この効果はこのカードが墓地へ送られたターンには発動できず、

自分のターンにのみ発動できる。

 

 つい先刻のカードだ、忘れる訳もない。このカードをドローした時は不要に感じたものだが、今ならわかる。どんなカードだって使いどころ、使い時がある。

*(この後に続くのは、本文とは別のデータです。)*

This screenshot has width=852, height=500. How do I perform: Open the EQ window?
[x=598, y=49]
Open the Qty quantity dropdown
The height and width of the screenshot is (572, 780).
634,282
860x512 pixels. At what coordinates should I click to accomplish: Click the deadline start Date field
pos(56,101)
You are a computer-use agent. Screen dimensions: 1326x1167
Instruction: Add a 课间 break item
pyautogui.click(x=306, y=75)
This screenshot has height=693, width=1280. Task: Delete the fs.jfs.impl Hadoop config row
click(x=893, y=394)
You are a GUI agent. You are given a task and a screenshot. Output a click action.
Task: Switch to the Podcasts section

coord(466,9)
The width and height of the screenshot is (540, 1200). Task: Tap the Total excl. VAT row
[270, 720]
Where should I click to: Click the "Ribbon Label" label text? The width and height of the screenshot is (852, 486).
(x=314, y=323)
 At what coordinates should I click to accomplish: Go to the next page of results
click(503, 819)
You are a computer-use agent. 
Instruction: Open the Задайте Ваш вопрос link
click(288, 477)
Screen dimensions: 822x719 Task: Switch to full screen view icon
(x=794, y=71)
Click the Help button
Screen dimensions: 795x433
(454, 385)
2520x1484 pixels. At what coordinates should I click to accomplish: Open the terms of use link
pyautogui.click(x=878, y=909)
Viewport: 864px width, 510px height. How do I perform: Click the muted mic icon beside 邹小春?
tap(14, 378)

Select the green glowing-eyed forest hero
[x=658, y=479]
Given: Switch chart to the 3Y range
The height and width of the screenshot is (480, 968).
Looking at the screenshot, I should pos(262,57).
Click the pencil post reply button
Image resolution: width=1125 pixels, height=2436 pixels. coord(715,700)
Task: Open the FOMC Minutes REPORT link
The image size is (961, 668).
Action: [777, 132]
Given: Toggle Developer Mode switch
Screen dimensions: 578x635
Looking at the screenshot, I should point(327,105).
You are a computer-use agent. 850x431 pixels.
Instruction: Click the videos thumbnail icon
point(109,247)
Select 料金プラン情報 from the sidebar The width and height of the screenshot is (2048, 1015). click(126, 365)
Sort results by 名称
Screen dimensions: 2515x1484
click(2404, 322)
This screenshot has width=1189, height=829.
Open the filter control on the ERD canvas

 現にこのカードには一度救われていて、そしてこうしてまた、繋いだ。

 

「墓地から発動するスキル・サクセサーの上昇値は、普通に発動したのとは違う」

 

「800……! 元の2倍!」

 

 答えたアカリの頬を汗が伝う。そして、笑った。

 

ティオの蟲惑魔 攻撃力 2500 → 3300

 

「バトルフェイズだ。ティオの蟲惑魔でジュラック・タイタンを攻撃!」

 

 気怠げな風貌の少女だが、ふと真面目な顔つきになる。そして動きだすのは、擬似餌である彼女の本体。

 

 炎纏いし恐竜を飲み込んだ食虫植物。それは食物連鎖や自然の摂理を無視し、炎さえも無効化する。

 

アカリ LP 1500 → 1200

 

 アカリはそのままだらりと手を下げた。

 手札を持つ手も、デュエルディスクを付けた手も。

 彼女にはこの先の展開がわかったようだった。

 

 ツカサの手札はない。でも、墓地があった。そして、それ以前に。

 

 ──フィールドがある。

 

 ツカサのデッキのキーカード。デッキを回す潤滑剤。必要不可欠なカード。

 

 ツカサと蟲惑魔を繋いだカード。

 

「ナチュルの神星樹の効果発動!」

 

 遠い世界に聳えたつ、神の宿った巨木。とある世界の理を秘めた星の樹。

 ティオの蟲惑魔は樹へ還り、その鳴りを潜めた。

 

 ──そして、ツカサがデッキから召喚したのは、アトラの蟲惑魔。

 

「──久し振り。待ってたよ」

 

 最後に召喚したのは僅か数ターン前の事だが、ツカサは一番の相棒(パートナー)にそう呟いた。

 

 アトラの蟲惑魔。残虐なる大蜘蛛の操りし擬似餌。

 彼女は所詮獲物を狩らんとする捕食者の操り人形に過ぎないものだが、擬似餌(それ)にも、本体にも、確固たる意志はあるように思えた。

 

「バトルフェイズはまだ終わってないよ。アトラの蟲惑魔でダイレクトアタック!」

 

アカリ LP 1200 → 0

 

 大蜘蛛はアカリの残りライフを刈り取った。

 

 ライフを失った──つまりこの決闘の敗者は笑っていた。

 満足げながらもどこか寂しそうに。

 だがそれもすぐに消え、ただ純粋に勝者を讃える笑みに変わる。

 

「最後のあの団結の力。あれはお兄さんとモンスター、効果外のものを繋いだ1枚だったんだね。後から来たアトラの蟲惑魔も」

 

 我ながらちょっと痛いかな、自分の発言に苦笑するアカリ。

 

「いやー、楽しい決闘だった。1回戦からこんなにやれるなんて思ってもなかったよ」

 

「ああ、すごい決闘だった」

 

 13ターン。それがこの決闘に要したターン数だ。

 1ターンが濃密で長かった。

 特にアカリは1ターン毎に多くのモンスターを召喚し、まさに『魅せる決闘』をしていた。ツカサが観客ならば飽きなかっただろう。

 

 ──こういう決闘者がプロに向いてるんだろうな。

 

 ツカサは少女に果てしない差を感じたものだが、その点だったらツカサも負けず劣らずだった。

 

「じゃあ、ツカサさん。また遊ぼうね!」

 

「ああ」

 

 アカリは屈託の無い笑みを残し、上機嫌そうに決闘場から退場する。

 

 ツカサもまた、決闘場に背を向けた。

 

   *

 

 決闘場及び観客席の歓声は、第4回戦を経て格段に増していた。

 歓声や伴う熱気はプロの試合に匹敵する程だった。

 

 だが会場内、少し踏み入ったあたりから人気は薄れ、やがて音も消えていく。

 

「あ、おじさん。おじさんの言う、『神樹の担い手』に会ってきたよ。……最初は残念だったけど、最後はすっごく楽しかった!」

 

 静寂の中、男に対し嬉々として語る。

 

 ──あれなら楽しめそう。

 

 少女は暗がりで、ただただ、ただ無邪気に笑った。